Vitamin C is an efficient natural product for prevention of SARS-CoV-2 infection by targeting ACE2 in both cell and in vivo mouse models

Abstract

SUMMARY ACE2 is a major receptor for cell entry of SARS-CoV-2. Despite advances in targeting ACE2 to inhibit SARS-CoV-2’s binding, how to efficiently and flexibly control ACE2 levels for prevention of SARS-CoV-2 infection has not been explored. Here, we revealed Vitamin C (VitC) administration as an effective strategy to prevent SARS-CoV-2 infection. VitC reduced ACE2 protein levels in a dose-dependent manner, while partial reduction of ACE2 can greatly restrict SARS-CoV-2 infection.

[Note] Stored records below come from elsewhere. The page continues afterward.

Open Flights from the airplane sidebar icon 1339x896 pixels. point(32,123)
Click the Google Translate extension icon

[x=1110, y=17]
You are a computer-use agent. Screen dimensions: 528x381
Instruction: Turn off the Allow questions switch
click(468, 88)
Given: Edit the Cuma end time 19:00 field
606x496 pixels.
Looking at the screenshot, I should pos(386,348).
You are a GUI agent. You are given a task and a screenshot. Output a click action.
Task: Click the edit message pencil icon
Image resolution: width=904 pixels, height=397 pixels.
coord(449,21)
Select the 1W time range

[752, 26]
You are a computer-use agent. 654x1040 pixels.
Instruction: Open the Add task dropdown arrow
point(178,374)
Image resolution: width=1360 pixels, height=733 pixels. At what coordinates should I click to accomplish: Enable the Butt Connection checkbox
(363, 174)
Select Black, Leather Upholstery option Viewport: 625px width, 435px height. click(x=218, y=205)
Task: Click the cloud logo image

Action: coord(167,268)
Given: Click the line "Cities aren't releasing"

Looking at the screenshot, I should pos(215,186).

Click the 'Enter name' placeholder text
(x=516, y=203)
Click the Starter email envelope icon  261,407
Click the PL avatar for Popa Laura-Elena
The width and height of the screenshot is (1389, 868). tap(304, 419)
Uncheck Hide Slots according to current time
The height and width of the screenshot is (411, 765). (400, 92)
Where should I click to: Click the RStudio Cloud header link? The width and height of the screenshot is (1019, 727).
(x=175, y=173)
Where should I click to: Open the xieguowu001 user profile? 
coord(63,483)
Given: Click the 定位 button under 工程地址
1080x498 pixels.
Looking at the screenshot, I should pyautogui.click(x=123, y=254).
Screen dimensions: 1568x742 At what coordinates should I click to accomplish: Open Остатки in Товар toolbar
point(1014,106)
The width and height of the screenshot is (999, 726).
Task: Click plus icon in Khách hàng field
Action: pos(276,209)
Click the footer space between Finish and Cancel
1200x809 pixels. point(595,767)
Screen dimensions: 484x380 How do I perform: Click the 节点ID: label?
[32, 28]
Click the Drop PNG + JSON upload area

Further studies uncovered that USP50 is a crucial regulator of ACE2 protein levels, and VitC blocks the USP50-ACE2 interaction, thus promoting K48-linked polyubiquitination at Lys788 and degradation of ACE2, without disrupting ACE2 transcriptional expression. Importantly, VitC administration reduced host ACE2 and largely blocked SARS-CoV-2 infection in mice. This study identified an in vivo ACE2 balance controlled by both USP50 and an essential nutrient VitC, and revealed a critical role and application of VitC in daily protection from SARS-CoV-2 infection. Highlights VitC reduces ACE2 protein levels in a dose-dependent manner VitC and USP50 regulate K48-linked ubiquitination at Lys788 of ACE2 VitC blocks the interaction between USP50 and ACE2 VitC administration lowers host ACE2 and prevents SARS-CoV-2 infection in vivo Abstract Figure The deubiquitinase USP50 controls ACE2 protein stability and levels, while Vitamin C blocks the USP50-ACE2 interaction and therefore results in ACE2 degradation, offering a flexible and efficient approach to protection of the host from SARS-CoV-2 infection.